Fazla tekrar eden sınavlarda başarılı olur.
Derece yapan yüzlerce öğrenci tanıdım.
Bir kaçı üstün zekalıydı.
Türkiye gerçekliğinde etkili bir çevrenin ikisine de nal toplattıracağı karşılaştırma. Yatırımınızı şaibeli devlet sınavlarına, işsiz üretim fabrikası üniversitelere değil gerçeklere uygun olacak şekilde doğru yerlere yapın gençler.
Saçma bir başlık ancak biliyorum bir çok kişinin kafasına takılmış bir konu. Öncelikle çaba ile yetenek birbirlerine karşıt kavramlar değildir, bu yüzden karşılaştırmak saçmadır. Yetenek, zihinsel ve fiziksel doğuştan yeterliliklerdir. Çaba ise bir hedefe ulaşmak için sarf edilen enerjidir. Karşılaştırılabilecek kavramlar değillerdir. Her ikisi de başarı için gereklidir. istediğin kadar çaba sarf et, ayakların yoksa yürüyemezsin. Veya istediğin kadar yetenekli ol, yürümeye hevesin yoksa yürümezsin.
Yani yetenek eşittir potansiyel, çaba eşittir enerji diyebiliriz. Eğer potansiyelini uyandıracak enerjiye sahip değilsen, başaramazsın. Ancak şöyle bir şey var, herhangi bir konuda ufak bile olsa bir çaba sarf edebiliyorsan, bu potensiyelinin, yani yeteneğinin olduğu anlamına gelir.
A kişisinin 10 potensiyeli(yetenek) ve 2 enerjisi(şaba) var diyelim, B kişisinin de 5 potensiyeli (yetenek) ve 5 enerjisi (çaba) var diyelim.

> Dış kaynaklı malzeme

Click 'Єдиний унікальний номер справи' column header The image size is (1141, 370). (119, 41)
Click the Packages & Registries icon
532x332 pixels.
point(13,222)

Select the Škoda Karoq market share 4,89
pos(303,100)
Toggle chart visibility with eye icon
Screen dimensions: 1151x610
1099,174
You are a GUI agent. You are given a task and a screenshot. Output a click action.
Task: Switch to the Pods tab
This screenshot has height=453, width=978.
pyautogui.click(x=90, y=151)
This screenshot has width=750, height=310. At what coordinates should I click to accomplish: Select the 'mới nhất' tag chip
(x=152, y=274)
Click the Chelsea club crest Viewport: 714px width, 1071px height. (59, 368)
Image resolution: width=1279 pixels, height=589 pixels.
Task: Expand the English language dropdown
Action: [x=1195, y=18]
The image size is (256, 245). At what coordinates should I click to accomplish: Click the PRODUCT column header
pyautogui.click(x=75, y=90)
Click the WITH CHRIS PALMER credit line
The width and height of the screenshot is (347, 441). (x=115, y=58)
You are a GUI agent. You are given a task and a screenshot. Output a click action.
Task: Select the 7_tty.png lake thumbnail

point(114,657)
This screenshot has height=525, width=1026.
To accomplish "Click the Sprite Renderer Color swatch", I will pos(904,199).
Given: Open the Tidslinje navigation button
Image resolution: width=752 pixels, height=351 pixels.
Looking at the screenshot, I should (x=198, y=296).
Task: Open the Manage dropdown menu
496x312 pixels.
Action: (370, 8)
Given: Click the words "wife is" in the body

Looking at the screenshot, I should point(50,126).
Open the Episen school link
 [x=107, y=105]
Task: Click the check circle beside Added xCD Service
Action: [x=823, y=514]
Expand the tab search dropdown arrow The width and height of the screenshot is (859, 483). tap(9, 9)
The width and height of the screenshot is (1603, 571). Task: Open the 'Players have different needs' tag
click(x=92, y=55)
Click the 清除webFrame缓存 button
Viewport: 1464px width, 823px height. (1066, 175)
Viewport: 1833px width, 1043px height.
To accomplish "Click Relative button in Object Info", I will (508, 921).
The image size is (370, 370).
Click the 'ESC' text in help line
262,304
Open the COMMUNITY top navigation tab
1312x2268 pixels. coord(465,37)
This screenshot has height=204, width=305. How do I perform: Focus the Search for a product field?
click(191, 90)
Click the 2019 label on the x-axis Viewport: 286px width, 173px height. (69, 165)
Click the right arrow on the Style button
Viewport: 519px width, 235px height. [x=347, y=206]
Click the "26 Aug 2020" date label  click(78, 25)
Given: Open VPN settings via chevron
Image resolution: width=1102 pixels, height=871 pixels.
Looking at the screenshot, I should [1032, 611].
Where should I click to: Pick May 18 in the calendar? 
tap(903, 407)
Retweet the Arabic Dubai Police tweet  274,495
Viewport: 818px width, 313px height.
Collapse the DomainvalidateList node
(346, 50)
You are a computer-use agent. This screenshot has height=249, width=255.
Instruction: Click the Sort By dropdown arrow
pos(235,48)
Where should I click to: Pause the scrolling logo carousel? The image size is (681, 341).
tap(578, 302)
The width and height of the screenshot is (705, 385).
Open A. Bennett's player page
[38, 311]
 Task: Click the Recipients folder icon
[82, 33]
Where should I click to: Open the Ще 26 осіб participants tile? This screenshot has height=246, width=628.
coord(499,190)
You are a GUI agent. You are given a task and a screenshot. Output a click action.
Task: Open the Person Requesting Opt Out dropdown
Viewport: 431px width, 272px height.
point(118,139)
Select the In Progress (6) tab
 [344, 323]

Sonuç şu şekilde olacaktır; A=10x2=20, B=5x5=25
Daha fazla çaba ile açığı kapatabilirsin.
Ancak burada unutulmaması gereken şudur; çaba ve yetenek karşıtlıklar değildir, onlar aynı denklemin, aynı düzeneğin parçalarıdır, biri bile olmaz ise söz konusu hedefe, başarıya ulaşamazsın.
Ve eğer bir konuda çaba sarf edebiliyorsan, az veya çok yatkınlığın, yeteneğin vardır. Ancak gereken çaba aşırı fazla da olabilir, orta da olabilir, kişiye göre değişir. Mesele söz konusu başarı için o kadar enerjiyi harcayıp harcamayacağını seçmektir.
edit: ve bazı diğer kullanıcılarında dediği gibi, başarıya ulaşma denkleminde sadece yetenek ve çaba yoktur, ayrıca şans, zaman, mekan, kültür, bilgi ve benzeri bir sürü başka faktörde vardır, ve her bir hedefe göre gerekliliklerde değişecektir, yani denklem her zaman aynı değişkenler üzerinden ilerlemez.
Çok çalışmanın her zaman yetenekli olmaktan daha iyi olduğunu düşünüyorum. Ama bazı alanlar var ki, yetenek olmadan ne kadar çalışırsan çalış başarılı olmak çok zor.